7 May 2010

It’s official: it’s a hung parliament

With the Erith and Thamesmead result we now have a definitive piece of news – it will be a hung parliament, it can’t mathematically be anything else.

The Tories’ mission overnight was to establish David Cameron’s right to govern. Now they are waiting – not for long – before demanding the keys to No. 10.

David Cameron’s preference has always been, if he ended up in these circumstances, to govern alone. He personally wouldn’t have an enormous philosophical issue with a partnership with the Lib Dems but he would not be allowed to go anywhere near the issue of electoral reform if that was a requirement from the Lib Dems.

There are lines of communication open to the Liberal Democrats from the Tories… I understand that Oliver Letwin and Ed Llewellyn are the conduits. If no alliance is sorted out we face a minority Tory government which may well not last more than a year at most. It could call an election when it felt it was having a good spell in the polls or the opposition forces could combine to vote it down and force an election when they felt their best interests were served.

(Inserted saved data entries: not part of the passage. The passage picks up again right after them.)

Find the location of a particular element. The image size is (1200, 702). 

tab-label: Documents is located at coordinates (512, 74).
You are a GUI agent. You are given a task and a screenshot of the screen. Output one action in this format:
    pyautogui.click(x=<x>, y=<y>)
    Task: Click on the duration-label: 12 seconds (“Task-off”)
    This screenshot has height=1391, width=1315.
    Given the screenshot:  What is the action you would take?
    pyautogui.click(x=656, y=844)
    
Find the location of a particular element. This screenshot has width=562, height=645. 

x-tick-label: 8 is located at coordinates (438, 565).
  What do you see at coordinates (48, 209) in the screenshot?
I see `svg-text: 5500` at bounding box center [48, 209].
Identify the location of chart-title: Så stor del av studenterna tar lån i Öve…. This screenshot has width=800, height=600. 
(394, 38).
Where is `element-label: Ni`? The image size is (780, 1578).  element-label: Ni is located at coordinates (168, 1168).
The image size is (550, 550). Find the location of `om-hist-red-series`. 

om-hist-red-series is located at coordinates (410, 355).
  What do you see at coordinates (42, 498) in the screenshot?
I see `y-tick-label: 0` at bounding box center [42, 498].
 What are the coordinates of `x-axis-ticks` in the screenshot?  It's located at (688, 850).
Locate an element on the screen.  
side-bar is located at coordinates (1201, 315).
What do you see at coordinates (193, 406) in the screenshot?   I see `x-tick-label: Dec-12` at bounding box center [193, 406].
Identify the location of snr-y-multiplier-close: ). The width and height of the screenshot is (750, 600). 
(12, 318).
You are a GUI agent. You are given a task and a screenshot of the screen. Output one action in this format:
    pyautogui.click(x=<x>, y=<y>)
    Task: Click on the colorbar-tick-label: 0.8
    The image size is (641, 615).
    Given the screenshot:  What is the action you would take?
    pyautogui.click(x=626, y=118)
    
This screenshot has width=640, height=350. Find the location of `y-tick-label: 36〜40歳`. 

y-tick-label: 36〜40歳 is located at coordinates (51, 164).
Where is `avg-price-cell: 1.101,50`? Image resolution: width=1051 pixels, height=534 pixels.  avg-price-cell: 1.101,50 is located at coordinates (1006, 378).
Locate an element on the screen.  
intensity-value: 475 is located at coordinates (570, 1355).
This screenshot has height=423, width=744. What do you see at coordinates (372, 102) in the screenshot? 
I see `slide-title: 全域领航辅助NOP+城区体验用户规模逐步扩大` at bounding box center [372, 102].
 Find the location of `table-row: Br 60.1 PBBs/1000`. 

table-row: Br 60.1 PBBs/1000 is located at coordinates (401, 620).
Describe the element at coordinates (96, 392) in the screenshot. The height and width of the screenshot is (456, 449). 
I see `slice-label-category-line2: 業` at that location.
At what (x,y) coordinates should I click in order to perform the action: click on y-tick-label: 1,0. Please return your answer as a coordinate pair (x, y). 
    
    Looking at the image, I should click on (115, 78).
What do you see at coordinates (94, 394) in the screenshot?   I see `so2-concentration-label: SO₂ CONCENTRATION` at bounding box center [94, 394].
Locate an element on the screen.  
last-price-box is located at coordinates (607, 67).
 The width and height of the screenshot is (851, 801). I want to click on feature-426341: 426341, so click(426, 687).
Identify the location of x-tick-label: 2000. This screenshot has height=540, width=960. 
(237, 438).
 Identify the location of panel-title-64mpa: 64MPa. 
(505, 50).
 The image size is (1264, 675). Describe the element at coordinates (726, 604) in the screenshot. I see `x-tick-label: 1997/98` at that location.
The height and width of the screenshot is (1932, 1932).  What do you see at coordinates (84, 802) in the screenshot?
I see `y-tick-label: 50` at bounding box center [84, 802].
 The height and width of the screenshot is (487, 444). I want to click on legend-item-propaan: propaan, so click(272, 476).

Labour may have made a leap overnight into a party of full-blown electoral reform. The chorus of Labour figures pronouncing the current electoral system dead owes something to the result, to the Lib Dem surge but also to a mounting sense (brewing for a while this) that Labour cannot win England and under the logic of devolution may be compelled to face up to that in the not too distant future. The limited offer of a referendum on AV has, overnight, turned into a commitment to AV+, the very system Labour rejected when Roy Jenkins proposed it.

By the way, I make this two nights out of three in which David Cameron will have had no sleep. Is it wise to take him through the nuclear codes in that state? Maybe a weekend of reflection would be in everyone’s interests?